_ Ripple CEO Brad Garlinghouse signals record-breaking Q1 2026 results, warns against crypto policy weaponization, and says global finance is actively rewiring around digital assets._
Brad Garlinghouse said it plainly. Q1 2026 is shaping up to be Ripple’s best quarter on record. And the numbers building underneath that claim are hard to ignore right now.
The Ripple CEO joined Fox Business anchor Maria Bartiromo this week. He said the industry’s reputation has completed a full journey, from “rat poison” to “pet rock” to something far more concrete. As Brad Garlinghouse posted on X, the world’s biggest companies are no longer debating crypto. They’re asking their CFOs whether they should be using stablecoins and digital assets today.
Ripple’s deal-making strategy explains a lot of the momentum. Garlinghouse said on X the company deliberately focused outside the U.S. echo chamber. The goal was to close the gap between traditional finance and crypto infrastructure. Those bets are paying off in Q1.
Corporate boards are not sitting on the sidelines. They are pushing finance teams to understand stablecoins operationally. The tone has changed sharply in the past few months alone.
Banks are already integrating XRP directly, with Ripple’s CTO confirming financial institutions are running cross-border payments through XRP and the XRP Ledger. That is not a pilot. That is live infrastructure.
The record-quarter prediction is only half the story. As Maria Bartiromo shared on X, Garlinghouse used the Fox Business appearance to fire a direct warning at policymakers. His words were unambiguous: the industry cannot survive “another Gary Gensler moment.”
He called out the weaponization of crypto policy by name. He addressed the SEC and CFTC’s new framework and the CLARITY Act during the sit-down. Regulatory clarity, he said, is the industry’s priority. But clarity weaponized as a political tool destroys everything the current administration is trying to build.
The reference to Gensler lands in context. Years of enforcement-first regulation, litigation, and jurisdictional overreach left the industry operating in legal grey zones. Garlinghouse is saying clearly: that chapter cannot repeat.
Ripple’s RLUSD stablecoin is now live in Singapore’s MAS BLOOM initiative, with BNY Mellon serving as primary custodian for reserves. The oldest bank in America, holding over $50 trillion in assets under custody, is not a casual partnership footnote.
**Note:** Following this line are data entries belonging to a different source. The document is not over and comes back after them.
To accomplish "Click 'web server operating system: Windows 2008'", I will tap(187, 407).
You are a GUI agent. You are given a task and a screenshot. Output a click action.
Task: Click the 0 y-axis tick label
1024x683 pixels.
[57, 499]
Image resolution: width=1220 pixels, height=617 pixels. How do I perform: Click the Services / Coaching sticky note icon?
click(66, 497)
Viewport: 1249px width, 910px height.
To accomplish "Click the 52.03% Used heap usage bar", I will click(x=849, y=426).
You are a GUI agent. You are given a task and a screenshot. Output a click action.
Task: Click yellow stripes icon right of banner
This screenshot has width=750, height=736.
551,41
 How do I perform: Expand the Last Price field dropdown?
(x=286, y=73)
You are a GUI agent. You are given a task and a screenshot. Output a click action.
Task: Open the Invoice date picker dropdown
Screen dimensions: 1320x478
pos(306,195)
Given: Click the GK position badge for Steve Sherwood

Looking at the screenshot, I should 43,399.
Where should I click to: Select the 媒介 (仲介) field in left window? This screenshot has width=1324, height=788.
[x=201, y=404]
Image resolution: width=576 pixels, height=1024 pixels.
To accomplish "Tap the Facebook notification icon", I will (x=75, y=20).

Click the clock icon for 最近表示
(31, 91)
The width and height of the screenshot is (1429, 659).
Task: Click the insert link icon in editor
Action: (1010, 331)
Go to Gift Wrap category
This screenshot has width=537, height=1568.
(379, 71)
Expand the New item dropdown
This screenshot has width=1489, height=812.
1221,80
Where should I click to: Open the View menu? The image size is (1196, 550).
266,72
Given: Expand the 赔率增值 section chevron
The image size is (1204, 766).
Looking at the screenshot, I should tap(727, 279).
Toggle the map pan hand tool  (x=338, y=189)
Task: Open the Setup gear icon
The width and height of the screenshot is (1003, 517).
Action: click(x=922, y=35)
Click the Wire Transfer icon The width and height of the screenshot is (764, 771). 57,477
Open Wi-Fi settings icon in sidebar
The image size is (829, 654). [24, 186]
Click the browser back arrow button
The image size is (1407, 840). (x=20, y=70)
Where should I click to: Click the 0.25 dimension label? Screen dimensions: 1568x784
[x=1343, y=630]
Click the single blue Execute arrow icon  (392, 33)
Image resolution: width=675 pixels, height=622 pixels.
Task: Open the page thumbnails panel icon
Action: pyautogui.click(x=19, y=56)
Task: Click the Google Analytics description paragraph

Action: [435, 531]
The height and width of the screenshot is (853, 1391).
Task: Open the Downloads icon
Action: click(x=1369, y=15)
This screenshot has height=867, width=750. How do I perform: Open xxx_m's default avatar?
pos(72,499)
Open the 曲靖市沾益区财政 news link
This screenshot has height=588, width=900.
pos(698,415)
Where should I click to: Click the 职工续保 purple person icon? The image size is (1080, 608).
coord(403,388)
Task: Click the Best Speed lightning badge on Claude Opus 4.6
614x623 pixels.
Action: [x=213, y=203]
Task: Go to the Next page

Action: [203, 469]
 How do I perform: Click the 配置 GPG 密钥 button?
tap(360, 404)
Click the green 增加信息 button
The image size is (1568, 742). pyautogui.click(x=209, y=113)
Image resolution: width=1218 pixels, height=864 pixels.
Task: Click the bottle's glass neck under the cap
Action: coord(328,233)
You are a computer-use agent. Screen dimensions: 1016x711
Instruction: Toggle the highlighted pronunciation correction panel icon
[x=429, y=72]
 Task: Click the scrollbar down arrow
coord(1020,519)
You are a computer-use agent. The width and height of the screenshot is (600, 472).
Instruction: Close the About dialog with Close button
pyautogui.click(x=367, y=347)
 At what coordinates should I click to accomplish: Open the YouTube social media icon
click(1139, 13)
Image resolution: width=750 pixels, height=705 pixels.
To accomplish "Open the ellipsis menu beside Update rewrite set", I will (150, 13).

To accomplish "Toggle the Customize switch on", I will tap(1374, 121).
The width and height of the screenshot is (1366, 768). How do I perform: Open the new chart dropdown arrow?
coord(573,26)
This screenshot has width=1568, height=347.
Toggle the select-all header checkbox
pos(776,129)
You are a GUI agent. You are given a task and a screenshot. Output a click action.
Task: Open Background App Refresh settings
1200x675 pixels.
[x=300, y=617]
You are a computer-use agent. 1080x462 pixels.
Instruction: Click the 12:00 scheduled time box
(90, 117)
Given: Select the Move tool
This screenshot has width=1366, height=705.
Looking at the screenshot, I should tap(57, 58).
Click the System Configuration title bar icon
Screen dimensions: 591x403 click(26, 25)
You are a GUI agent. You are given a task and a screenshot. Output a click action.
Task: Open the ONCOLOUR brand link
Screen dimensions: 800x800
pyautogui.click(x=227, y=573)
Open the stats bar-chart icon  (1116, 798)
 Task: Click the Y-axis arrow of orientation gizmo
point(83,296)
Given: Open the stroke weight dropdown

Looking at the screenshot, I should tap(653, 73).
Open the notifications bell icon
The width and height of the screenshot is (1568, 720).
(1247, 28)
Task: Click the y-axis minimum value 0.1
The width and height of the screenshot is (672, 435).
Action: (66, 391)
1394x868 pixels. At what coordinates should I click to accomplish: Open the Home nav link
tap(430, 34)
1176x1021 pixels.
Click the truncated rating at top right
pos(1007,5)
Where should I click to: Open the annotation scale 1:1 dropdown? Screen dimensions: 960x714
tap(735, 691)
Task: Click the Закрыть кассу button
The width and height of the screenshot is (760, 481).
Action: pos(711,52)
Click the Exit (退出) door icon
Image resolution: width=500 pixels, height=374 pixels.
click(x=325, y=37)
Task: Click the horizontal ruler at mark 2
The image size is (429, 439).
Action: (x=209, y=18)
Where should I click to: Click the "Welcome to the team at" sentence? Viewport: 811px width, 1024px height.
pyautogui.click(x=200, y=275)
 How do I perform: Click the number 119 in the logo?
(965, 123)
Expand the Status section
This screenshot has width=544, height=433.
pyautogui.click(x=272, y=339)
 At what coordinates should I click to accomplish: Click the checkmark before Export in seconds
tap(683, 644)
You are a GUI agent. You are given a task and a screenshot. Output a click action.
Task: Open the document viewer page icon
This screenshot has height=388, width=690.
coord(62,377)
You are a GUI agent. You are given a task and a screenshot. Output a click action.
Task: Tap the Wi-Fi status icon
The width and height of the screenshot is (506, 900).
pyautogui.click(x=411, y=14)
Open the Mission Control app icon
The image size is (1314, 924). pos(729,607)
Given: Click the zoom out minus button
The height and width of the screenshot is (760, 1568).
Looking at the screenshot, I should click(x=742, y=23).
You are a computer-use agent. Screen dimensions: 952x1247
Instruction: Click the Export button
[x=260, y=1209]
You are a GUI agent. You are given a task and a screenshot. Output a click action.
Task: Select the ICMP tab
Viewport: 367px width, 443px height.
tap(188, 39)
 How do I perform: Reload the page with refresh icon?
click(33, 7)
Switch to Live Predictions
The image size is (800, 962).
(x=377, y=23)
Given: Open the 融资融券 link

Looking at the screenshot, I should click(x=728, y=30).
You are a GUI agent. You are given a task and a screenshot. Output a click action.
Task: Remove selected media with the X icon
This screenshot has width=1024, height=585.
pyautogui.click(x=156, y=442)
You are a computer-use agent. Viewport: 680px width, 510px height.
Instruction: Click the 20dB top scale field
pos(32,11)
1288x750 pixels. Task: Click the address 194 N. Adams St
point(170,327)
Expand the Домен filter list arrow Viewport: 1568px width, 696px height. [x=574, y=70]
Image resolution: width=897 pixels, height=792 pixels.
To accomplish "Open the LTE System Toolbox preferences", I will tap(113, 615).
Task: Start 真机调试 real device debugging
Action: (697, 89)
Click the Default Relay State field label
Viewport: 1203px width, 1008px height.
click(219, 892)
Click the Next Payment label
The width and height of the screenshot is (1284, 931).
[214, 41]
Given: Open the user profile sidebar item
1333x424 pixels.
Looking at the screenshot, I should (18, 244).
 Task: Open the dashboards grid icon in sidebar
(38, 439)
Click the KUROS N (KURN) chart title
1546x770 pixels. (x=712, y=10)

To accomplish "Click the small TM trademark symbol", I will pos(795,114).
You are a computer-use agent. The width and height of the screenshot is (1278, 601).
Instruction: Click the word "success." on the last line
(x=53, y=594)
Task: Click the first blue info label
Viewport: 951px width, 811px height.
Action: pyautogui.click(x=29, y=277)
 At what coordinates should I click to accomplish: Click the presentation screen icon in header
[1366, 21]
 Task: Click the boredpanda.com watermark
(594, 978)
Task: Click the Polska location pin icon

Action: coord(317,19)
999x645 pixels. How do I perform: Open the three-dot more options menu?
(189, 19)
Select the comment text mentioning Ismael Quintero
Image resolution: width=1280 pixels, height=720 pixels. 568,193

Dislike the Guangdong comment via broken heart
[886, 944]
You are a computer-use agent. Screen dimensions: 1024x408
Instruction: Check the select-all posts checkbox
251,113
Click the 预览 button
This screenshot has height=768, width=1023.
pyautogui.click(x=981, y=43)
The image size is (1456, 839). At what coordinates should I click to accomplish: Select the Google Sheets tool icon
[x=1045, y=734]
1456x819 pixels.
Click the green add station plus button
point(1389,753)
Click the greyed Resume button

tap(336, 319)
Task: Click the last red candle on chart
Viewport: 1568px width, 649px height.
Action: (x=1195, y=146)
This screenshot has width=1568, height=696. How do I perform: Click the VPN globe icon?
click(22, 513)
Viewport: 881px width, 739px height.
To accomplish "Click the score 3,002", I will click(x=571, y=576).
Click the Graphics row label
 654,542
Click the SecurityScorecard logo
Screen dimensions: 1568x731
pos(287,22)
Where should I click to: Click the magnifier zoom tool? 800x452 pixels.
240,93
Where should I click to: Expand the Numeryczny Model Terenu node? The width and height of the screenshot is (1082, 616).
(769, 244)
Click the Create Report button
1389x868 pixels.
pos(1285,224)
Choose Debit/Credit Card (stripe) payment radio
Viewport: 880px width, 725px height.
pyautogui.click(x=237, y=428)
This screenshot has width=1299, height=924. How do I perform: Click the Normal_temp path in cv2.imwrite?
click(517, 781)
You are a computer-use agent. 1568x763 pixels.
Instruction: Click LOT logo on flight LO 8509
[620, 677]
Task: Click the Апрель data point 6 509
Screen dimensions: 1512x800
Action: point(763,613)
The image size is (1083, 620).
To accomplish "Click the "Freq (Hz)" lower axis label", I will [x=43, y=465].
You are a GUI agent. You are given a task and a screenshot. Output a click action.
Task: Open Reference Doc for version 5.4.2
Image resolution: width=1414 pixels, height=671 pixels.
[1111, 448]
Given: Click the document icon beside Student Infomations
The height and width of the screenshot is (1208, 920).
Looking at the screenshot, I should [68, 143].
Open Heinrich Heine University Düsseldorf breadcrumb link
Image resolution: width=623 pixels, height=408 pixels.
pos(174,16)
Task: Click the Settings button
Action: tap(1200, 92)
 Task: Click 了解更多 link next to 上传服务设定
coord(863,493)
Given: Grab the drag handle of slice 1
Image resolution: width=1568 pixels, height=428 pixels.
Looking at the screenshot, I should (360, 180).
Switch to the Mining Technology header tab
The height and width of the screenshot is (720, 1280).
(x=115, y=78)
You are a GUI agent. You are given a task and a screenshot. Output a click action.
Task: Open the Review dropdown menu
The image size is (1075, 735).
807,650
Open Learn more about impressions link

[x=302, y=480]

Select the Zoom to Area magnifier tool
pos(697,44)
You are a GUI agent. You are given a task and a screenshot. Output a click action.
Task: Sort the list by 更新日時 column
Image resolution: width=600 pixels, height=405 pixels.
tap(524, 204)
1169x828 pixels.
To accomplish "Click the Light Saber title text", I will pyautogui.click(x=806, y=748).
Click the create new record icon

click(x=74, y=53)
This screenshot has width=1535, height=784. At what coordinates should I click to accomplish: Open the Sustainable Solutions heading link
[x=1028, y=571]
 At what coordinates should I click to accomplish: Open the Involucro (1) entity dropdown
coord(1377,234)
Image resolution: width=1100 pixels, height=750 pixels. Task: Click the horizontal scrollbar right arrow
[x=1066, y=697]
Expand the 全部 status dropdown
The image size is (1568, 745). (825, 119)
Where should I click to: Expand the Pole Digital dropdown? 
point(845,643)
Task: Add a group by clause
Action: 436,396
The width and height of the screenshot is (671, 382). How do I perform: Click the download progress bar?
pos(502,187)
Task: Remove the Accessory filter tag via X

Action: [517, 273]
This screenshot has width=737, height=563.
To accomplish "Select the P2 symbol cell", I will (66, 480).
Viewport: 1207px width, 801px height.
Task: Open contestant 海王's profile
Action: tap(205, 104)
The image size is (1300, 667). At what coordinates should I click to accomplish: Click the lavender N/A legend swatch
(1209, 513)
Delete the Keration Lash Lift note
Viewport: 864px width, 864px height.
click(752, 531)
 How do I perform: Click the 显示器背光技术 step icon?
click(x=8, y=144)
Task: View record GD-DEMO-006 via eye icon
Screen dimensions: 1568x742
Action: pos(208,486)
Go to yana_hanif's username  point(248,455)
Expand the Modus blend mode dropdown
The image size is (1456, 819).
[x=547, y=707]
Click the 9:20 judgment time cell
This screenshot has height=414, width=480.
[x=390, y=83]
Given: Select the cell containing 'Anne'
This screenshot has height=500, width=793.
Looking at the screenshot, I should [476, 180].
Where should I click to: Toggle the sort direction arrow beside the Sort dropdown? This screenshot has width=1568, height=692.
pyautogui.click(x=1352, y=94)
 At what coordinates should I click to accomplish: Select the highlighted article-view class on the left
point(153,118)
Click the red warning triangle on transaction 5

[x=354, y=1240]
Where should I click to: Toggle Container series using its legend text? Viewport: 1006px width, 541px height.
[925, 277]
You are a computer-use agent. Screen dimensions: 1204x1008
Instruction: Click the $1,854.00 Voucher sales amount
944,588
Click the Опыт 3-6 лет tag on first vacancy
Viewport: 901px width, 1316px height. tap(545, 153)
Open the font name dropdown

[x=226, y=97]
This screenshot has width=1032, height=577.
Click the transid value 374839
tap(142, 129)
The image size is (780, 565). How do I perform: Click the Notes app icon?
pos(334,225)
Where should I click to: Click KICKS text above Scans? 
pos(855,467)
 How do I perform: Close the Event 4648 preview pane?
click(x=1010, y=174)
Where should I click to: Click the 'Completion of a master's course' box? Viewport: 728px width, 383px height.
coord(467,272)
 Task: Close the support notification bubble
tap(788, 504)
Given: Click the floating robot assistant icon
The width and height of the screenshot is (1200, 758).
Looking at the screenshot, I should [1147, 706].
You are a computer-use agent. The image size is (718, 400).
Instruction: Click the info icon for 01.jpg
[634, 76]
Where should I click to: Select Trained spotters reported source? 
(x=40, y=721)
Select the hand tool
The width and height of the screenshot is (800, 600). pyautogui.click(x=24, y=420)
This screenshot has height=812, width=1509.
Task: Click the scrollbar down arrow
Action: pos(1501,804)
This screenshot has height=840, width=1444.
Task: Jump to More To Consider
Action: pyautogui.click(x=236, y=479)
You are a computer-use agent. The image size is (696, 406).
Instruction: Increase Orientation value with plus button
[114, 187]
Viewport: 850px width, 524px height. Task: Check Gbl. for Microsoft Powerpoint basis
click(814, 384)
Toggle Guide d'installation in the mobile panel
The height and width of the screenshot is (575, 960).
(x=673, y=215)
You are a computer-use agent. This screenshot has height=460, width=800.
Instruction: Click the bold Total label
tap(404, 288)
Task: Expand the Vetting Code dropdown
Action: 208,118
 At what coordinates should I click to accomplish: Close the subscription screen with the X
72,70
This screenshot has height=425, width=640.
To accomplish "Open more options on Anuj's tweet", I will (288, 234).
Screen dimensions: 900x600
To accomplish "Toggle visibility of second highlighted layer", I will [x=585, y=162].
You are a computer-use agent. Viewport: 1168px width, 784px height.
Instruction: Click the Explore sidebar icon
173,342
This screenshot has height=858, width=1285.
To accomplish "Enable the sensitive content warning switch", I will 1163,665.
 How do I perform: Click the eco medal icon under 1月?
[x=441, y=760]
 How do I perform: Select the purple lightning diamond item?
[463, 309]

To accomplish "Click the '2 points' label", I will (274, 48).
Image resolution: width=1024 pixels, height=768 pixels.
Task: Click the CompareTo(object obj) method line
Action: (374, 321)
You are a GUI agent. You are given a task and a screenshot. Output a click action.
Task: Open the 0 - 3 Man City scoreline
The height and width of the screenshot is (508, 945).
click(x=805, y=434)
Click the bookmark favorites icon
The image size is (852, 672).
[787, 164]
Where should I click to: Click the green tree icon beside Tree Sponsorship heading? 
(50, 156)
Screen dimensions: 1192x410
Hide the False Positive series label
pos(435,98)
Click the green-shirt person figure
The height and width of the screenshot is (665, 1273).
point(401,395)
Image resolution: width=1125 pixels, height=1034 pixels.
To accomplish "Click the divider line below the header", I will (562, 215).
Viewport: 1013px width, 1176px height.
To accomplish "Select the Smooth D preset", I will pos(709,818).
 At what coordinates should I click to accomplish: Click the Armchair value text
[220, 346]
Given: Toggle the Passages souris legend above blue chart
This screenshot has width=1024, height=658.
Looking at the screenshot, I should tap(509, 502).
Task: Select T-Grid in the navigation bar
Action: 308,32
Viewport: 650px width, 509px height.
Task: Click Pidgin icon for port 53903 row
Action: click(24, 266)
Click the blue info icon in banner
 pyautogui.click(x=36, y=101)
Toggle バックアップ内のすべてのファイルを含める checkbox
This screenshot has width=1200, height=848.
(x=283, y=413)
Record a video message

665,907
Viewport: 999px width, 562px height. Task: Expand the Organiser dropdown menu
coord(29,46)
RLUSD’s market cap has already crossed $1.3 billion.
Ripple also moved from pilot to active execution with Mastercard this quarter. Settlement of real credit card transactions through RLUSD on the XRP Ledger is not theoretical. It is running now. Garlinghouse’s record-quarter prediction does not come from nowhere.
The financial system is no longer watching from outside. It is building from the inside. And Ripple, by its CEO’s account, is sitting right at the construction site.